── Task inputs

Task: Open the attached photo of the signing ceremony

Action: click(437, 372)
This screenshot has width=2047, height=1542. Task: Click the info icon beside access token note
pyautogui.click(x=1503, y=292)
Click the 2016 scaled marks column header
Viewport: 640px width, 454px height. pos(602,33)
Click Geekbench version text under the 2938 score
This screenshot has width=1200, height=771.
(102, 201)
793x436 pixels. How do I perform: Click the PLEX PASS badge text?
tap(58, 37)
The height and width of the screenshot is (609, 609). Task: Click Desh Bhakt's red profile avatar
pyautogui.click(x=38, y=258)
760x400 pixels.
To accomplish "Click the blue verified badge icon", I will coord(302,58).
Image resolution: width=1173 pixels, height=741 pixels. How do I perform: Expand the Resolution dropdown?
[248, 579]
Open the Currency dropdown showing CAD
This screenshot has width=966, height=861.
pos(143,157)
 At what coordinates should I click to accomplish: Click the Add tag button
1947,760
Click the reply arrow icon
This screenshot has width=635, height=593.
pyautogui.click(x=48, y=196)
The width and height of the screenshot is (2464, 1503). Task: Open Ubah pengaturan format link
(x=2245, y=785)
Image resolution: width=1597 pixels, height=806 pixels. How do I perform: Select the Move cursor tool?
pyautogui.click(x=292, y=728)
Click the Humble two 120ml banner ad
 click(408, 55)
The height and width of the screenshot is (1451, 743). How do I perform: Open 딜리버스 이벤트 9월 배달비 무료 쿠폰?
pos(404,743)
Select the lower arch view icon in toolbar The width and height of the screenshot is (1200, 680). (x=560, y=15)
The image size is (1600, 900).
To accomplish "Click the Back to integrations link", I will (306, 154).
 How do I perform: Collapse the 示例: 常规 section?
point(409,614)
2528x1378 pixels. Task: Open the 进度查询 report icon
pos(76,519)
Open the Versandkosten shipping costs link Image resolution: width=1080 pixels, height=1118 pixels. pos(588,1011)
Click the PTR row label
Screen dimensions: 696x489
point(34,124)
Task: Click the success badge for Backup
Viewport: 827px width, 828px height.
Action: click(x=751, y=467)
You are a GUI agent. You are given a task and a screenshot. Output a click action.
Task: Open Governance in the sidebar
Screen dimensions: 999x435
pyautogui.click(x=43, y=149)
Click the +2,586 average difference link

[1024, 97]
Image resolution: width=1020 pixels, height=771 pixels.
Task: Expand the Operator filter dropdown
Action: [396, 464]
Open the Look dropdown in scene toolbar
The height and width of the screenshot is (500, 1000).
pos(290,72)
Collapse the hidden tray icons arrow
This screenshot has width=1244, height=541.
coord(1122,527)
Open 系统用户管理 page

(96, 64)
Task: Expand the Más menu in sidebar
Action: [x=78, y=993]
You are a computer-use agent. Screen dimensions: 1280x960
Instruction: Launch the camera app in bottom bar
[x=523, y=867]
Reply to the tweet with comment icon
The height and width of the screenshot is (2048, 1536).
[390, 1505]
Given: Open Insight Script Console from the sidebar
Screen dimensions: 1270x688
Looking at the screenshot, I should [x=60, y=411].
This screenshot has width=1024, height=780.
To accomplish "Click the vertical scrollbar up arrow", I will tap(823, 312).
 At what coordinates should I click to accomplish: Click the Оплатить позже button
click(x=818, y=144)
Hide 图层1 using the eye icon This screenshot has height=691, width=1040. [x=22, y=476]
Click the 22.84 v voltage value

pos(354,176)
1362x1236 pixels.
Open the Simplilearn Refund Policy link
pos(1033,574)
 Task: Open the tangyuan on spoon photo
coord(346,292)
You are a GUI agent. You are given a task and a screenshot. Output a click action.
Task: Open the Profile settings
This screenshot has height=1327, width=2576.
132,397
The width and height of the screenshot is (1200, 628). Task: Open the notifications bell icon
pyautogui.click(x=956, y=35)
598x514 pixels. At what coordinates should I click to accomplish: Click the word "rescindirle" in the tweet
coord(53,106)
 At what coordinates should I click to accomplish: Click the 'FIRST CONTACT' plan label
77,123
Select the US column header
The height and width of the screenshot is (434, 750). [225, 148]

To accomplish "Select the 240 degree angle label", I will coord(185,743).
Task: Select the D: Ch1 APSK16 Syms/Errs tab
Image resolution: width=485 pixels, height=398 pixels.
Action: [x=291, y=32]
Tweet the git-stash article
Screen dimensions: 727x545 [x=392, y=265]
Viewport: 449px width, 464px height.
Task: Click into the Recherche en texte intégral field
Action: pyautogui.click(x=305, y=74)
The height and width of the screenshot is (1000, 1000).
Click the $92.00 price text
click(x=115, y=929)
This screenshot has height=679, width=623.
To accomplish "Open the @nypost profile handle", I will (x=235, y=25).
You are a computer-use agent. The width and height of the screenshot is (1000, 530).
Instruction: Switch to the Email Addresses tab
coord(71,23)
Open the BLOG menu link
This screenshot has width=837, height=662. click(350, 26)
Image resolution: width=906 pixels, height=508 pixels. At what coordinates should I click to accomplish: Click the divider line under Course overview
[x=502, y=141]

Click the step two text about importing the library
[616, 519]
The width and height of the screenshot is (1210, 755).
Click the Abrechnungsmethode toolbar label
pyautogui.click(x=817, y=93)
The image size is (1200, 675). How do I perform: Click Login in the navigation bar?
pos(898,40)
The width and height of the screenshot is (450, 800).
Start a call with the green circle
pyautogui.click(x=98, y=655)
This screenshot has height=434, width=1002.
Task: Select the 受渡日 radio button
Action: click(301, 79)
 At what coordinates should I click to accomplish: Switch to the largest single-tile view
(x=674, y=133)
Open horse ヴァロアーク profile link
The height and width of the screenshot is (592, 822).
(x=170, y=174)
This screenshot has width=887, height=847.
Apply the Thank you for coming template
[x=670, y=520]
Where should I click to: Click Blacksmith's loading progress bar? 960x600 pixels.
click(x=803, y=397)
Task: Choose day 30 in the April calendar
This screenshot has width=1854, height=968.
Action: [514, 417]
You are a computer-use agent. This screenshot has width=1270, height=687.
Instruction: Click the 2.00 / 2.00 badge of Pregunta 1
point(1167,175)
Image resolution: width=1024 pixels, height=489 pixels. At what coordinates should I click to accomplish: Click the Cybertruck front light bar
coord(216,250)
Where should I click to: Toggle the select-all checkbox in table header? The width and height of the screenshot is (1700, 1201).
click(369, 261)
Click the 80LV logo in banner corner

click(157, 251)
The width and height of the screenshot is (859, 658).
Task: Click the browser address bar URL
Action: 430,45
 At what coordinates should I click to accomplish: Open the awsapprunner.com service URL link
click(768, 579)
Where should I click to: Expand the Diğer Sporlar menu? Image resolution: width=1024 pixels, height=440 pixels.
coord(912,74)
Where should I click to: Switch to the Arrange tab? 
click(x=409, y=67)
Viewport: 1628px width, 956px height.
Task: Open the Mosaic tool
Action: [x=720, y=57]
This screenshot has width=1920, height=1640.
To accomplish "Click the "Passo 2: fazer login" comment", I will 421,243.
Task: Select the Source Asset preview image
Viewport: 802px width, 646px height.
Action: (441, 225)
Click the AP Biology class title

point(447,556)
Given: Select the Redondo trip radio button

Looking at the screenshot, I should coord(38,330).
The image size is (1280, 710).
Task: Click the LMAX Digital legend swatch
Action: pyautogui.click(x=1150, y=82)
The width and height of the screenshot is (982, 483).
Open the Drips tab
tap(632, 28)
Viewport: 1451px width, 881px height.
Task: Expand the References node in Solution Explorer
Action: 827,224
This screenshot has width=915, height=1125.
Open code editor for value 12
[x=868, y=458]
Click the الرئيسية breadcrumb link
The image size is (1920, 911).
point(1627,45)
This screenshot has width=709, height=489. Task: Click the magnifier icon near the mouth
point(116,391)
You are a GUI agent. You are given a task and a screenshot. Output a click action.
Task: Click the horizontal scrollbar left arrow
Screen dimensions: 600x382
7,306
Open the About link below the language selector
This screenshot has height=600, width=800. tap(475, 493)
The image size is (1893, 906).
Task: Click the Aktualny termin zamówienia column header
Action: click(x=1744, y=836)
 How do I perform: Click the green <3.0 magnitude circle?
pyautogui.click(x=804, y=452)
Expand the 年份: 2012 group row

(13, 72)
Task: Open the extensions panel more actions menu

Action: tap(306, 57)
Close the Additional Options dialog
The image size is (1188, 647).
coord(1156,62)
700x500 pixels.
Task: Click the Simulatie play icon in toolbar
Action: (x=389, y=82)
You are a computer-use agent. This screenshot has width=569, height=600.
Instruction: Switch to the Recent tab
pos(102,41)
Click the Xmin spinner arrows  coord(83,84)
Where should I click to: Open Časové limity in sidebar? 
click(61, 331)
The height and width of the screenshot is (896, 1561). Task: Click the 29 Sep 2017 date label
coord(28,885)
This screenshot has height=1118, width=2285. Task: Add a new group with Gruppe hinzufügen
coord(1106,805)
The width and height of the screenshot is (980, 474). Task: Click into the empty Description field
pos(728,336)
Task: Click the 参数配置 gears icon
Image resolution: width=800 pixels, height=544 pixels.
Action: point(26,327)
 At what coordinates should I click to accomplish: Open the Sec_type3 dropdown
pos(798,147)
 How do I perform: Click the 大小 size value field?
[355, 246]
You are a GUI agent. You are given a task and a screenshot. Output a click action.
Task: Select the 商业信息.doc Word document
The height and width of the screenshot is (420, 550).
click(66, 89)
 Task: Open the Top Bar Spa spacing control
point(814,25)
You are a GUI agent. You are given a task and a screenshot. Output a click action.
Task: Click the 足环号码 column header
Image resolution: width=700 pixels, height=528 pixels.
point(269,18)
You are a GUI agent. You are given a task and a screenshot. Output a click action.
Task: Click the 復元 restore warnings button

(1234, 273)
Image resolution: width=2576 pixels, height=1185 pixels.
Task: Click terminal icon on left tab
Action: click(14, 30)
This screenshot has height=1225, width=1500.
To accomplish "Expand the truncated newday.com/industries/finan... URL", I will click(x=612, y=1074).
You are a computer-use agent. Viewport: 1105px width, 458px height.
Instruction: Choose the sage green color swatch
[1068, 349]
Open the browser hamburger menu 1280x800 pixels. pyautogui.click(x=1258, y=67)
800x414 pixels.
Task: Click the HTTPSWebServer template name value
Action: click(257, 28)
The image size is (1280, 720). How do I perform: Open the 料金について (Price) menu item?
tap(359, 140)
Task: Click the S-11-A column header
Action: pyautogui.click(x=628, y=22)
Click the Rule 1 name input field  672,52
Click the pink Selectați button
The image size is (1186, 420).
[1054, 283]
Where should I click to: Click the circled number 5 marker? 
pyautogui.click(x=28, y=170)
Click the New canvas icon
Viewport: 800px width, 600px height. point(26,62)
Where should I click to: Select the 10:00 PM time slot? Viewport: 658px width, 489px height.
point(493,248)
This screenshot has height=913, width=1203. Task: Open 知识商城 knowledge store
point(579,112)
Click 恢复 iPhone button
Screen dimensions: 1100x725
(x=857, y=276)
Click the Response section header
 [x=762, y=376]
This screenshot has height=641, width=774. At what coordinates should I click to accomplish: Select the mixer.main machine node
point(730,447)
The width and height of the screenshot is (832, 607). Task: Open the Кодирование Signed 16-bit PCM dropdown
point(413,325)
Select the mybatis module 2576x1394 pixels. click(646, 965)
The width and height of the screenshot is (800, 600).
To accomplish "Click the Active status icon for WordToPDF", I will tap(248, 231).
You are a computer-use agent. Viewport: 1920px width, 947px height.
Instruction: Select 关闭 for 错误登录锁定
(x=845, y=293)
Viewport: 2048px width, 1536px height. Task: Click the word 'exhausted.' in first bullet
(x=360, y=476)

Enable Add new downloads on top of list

────

### Directive
Reproduce verbatim the data from the line containing "This screenshot has width=915, height=1125." through the line containing "pos(728,336)", both lines included.

### The response
This screenshot has width=915, height=1125.
Open code editor for value 12
[x=868, y=458]
Click the الرئيسية breadcrumb link
The image size is (1920, 911).
point(1627,45)
This screenshot has width=709, height=489. Task: Click the magnifier icon near the mouth
point(116,391)
You are a GUI agent. You are given a task and a screenshot. Output a click action.
Task: Click the horizontal scrollbar left arrow
Screen dimensions: 600x382
7,306
Open the About link below the language selector
This screenshot has height=600, width=800. tap(475, 493)
The image size is (1893, 906).
Task: Click the Aktualny termin zamówienia column header
Action: click(x=1744, y=836)
 How do I perform: Click the green <3.0 magnitude circle?
pyautogui.click(x=804, y=452)
Expand the 年份: 2012 group row

(13, 72)
Task: Open the extensions panel more actions menu

Action: tap(306, 57)
Close the Additional Options dialog
The image size is (1188, 647).
coord(1156,62)
700x500 pixels.
Task: Click the Simulatie play icon in toolbar
Action: (x=389, y=82)
You are a computer-use agent. This screenshot has width=569, height=600.
Instruction: Switch to the Recent tab
pos(102,41)
Click the Xmin spinner arrows  coord(83,84)
Where should I click to: Open Časové limity in sidebar? 
click(61, 331)
The height and width of the screenshot is (896, 1561). Task: Click the 29 Sep 2017 date label
coord(28,885)
This screenshot has height=1118, width=2285. Task: Add a new group with Gruppe hinzufügen
coord(1106,805)
The width and height of the screenshot is (980, 474). Task: Click into the empty Description field
pos(728,336)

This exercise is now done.